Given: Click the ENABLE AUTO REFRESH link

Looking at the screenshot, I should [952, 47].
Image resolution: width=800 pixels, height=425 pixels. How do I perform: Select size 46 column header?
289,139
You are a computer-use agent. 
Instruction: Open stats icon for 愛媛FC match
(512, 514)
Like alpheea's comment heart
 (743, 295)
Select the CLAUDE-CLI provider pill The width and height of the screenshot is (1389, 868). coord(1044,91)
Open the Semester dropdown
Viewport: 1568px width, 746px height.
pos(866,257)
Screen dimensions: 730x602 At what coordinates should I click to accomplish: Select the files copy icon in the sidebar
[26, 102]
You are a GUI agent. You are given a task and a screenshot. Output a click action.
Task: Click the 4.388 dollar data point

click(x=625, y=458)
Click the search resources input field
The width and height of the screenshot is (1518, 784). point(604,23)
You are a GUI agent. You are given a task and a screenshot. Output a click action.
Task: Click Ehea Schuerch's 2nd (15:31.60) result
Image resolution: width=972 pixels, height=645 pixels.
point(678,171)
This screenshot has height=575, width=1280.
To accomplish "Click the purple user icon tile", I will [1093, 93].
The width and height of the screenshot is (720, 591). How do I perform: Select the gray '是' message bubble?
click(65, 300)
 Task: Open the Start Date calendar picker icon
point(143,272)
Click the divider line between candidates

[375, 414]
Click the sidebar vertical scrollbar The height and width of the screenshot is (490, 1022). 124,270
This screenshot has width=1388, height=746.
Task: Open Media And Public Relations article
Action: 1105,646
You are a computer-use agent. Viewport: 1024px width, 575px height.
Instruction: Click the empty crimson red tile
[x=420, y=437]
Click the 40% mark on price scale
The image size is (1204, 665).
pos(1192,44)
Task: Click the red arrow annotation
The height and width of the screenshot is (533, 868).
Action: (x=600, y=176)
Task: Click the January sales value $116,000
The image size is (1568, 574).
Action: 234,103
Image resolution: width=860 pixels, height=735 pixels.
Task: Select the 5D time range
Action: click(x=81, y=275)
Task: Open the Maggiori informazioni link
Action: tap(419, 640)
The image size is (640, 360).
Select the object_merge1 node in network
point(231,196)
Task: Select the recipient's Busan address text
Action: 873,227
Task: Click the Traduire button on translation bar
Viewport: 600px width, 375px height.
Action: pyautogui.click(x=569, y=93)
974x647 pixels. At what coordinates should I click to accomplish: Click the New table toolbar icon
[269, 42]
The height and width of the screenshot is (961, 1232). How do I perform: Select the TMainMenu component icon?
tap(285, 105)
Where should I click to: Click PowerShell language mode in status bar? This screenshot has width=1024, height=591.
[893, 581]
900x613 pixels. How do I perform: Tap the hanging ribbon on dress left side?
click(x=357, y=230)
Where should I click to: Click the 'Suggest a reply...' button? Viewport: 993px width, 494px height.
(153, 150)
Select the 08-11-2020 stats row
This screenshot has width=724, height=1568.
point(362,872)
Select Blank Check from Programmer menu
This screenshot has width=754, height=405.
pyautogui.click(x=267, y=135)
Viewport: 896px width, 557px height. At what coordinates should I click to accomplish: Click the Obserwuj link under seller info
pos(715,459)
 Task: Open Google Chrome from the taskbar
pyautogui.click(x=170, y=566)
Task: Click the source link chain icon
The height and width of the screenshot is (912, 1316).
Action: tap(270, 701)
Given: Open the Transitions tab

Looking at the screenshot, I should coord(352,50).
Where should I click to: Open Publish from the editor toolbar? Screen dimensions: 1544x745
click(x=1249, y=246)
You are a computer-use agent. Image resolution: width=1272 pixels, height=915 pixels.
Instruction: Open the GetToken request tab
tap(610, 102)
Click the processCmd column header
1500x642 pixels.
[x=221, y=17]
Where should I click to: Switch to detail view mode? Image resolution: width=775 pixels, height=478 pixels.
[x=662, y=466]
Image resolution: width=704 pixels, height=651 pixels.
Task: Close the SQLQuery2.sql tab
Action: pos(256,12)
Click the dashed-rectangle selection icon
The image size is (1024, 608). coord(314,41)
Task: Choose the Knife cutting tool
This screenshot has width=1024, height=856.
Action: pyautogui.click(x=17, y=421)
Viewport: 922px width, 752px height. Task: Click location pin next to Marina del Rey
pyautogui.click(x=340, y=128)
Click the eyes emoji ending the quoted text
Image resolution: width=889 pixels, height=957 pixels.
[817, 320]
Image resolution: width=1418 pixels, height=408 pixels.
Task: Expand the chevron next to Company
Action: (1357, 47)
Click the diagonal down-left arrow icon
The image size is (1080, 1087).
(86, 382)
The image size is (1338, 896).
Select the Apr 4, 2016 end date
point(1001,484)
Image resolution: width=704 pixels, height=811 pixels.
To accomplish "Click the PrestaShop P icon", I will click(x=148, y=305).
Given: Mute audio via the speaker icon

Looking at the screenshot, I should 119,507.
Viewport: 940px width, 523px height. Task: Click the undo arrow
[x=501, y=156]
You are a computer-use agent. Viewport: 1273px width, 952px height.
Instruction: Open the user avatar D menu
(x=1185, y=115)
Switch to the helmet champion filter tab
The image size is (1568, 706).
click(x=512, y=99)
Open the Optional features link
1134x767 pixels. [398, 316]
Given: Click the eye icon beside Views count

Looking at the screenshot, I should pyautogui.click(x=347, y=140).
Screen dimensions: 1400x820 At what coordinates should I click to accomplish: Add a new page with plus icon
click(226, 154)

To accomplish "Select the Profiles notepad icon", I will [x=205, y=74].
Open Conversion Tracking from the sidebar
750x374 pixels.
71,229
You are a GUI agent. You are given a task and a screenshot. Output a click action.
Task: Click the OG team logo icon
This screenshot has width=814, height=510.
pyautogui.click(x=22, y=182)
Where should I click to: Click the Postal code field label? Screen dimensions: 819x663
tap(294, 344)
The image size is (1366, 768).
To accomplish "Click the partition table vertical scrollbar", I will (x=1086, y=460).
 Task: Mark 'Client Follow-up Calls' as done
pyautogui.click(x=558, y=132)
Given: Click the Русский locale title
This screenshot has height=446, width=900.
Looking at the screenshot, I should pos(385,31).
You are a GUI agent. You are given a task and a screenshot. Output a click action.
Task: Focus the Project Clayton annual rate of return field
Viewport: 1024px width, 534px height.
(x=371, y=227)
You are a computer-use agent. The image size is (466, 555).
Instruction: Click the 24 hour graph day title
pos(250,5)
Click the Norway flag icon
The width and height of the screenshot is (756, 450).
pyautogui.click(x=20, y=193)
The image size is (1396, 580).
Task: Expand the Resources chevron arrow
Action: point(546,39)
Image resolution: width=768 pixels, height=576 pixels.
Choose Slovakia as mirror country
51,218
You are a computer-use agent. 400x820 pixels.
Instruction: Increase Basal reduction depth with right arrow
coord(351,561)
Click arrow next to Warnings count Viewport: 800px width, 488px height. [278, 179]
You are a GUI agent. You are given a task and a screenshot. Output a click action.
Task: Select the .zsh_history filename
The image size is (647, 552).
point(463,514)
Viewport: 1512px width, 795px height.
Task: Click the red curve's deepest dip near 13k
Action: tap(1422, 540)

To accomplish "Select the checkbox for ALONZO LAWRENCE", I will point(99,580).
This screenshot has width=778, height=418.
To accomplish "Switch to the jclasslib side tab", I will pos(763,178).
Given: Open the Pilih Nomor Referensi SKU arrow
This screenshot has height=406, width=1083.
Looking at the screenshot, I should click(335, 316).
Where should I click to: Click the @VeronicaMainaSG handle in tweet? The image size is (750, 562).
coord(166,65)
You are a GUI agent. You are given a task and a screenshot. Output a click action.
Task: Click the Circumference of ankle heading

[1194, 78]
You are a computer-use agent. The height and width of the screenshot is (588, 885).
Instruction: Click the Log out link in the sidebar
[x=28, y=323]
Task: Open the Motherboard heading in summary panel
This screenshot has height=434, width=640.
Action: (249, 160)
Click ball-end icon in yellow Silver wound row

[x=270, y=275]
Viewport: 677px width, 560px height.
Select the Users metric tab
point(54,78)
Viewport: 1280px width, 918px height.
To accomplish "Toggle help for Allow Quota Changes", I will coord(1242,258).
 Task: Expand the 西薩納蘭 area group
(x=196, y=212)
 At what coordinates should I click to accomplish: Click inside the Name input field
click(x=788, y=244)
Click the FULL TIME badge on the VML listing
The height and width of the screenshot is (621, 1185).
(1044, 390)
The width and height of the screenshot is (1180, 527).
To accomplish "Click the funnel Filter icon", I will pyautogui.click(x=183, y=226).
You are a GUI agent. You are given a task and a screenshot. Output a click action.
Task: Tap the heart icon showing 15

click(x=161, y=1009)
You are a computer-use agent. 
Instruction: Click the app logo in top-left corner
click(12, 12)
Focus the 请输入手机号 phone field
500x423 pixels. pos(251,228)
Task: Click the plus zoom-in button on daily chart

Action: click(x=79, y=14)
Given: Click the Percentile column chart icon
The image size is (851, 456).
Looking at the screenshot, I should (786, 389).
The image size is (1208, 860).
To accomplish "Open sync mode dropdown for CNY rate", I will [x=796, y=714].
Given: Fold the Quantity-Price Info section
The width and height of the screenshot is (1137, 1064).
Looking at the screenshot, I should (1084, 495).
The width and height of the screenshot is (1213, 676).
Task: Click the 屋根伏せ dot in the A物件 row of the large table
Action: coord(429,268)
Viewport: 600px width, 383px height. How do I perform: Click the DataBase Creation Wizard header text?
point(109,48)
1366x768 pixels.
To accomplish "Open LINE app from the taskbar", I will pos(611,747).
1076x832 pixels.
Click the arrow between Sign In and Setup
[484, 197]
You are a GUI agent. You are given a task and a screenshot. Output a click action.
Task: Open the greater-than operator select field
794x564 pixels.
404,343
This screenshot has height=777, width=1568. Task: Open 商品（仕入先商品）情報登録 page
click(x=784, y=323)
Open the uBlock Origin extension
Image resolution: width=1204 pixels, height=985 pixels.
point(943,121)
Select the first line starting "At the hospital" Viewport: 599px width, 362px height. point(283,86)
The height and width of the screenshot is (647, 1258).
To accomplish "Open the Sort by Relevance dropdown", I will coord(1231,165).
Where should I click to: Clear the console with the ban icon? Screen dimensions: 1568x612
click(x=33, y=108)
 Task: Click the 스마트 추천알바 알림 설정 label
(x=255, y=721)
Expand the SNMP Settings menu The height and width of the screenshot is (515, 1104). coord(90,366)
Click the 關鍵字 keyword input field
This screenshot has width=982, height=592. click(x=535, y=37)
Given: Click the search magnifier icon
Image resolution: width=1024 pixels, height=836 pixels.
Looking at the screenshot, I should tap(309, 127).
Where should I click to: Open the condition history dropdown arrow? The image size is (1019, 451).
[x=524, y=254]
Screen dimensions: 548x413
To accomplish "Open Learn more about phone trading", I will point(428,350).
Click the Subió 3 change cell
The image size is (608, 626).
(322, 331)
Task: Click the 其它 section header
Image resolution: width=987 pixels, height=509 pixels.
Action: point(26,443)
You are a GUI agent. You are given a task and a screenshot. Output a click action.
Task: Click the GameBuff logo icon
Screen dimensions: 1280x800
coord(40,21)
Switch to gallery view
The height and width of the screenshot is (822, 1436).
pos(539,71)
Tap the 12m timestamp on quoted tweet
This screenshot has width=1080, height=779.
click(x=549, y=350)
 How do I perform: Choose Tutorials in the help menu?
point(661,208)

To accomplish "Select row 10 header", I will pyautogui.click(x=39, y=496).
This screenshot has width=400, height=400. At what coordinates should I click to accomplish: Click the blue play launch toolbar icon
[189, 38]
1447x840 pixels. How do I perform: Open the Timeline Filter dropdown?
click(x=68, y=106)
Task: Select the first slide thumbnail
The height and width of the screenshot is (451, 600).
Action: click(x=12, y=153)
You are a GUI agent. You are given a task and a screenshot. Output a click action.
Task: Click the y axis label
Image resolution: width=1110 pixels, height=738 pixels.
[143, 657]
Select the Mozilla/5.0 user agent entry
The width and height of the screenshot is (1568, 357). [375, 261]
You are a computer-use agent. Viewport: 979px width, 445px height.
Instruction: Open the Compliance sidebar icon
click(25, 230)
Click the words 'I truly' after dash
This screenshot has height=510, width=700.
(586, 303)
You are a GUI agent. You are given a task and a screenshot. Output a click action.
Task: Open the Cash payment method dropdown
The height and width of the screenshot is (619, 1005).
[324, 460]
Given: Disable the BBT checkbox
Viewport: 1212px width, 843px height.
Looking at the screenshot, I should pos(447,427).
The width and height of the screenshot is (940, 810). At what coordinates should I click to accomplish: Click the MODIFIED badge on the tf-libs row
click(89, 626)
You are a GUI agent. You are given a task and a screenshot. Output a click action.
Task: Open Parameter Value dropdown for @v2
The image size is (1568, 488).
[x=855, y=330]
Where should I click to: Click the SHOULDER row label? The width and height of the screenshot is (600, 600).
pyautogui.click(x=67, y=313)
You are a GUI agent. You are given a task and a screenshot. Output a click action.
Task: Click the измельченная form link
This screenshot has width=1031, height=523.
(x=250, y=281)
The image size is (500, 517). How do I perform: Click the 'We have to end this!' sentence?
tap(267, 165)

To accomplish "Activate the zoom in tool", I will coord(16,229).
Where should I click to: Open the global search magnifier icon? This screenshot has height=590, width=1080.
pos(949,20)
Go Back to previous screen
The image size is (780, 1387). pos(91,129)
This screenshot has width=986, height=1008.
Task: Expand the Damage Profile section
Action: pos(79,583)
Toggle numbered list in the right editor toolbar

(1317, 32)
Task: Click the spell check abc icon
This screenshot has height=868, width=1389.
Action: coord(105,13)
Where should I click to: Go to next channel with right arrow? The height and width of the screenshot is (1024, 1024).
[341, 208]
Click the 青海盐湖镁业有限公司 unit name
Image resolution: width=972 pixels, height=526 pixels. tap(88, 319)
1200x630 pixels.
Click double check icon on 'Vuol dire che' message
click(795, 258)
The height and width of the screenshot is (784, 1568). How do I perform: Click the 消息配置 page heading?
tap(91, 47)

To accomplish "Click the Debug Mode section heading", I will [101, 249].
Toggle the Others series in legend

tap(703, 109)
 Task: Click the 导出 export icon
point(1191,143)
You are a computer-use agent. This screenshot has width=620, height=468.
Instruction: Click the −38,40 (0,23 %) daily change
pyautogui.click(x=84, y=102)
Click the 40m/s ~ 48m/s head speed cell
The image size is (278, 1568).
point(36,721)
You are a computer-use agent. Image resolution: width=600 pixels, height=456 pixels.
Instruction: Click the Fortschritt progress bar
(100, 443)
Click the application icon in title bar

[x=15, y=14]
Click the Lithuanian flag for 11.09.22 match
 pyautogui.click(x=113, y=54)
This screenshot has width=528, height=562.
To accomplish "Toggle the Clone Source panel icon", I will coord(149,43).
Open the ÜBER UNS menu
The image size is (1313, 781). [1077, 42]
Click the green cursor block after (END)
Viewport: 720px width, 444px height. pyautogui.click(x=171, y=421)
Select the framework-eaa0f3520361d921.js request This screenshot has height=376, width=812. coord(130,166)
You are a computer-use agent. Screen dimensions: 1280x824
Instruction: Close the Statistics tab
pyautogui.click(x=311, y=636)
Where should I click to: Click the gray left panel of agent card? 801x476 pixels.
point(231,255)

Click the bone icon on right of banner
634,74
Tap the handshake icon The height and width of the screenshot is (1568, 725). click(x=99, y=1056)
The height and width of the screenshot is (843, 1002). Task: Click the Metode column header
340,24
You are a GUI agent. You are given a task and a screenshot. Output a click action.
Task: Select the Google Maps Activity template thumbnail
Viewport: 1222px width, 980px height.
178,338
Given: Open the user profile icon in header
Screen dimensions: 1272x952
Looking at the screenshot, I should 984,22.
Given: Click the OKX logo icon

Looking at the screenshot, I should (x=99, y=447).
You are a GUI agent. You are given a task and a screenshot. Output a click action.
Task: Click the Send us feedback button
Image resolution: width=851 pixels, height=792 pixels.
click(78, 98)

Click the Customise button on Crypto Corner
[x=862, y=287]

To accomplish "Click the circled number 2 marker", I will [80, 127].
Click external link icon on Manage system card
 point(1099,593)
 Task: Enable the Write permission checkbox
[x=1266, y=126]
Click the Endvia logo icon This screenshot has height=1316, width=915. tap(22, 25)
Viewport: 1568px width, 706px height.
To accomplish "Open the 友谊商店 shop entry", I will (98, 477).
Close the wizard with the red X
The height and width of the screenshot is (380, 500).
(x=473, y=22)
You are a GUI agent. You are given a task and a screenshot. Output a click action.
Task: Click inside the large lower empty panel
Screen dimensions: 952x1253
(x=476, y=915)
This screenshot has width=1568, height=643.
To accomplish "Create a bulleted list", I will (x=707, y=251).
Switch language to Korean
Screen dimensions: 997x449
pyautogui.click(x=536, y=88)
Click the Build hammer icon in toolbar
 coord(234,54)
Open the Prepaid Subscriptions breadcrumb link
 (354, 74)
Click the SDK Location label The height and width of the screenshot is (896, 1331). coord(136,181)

==========

YOUR TASK — If a line of the data holds the string "thumbnail", list it.

RESPONSE BELOW —
Task: Select the first slide thumbnail
Task: Select the Google Maps Activity template thumbnail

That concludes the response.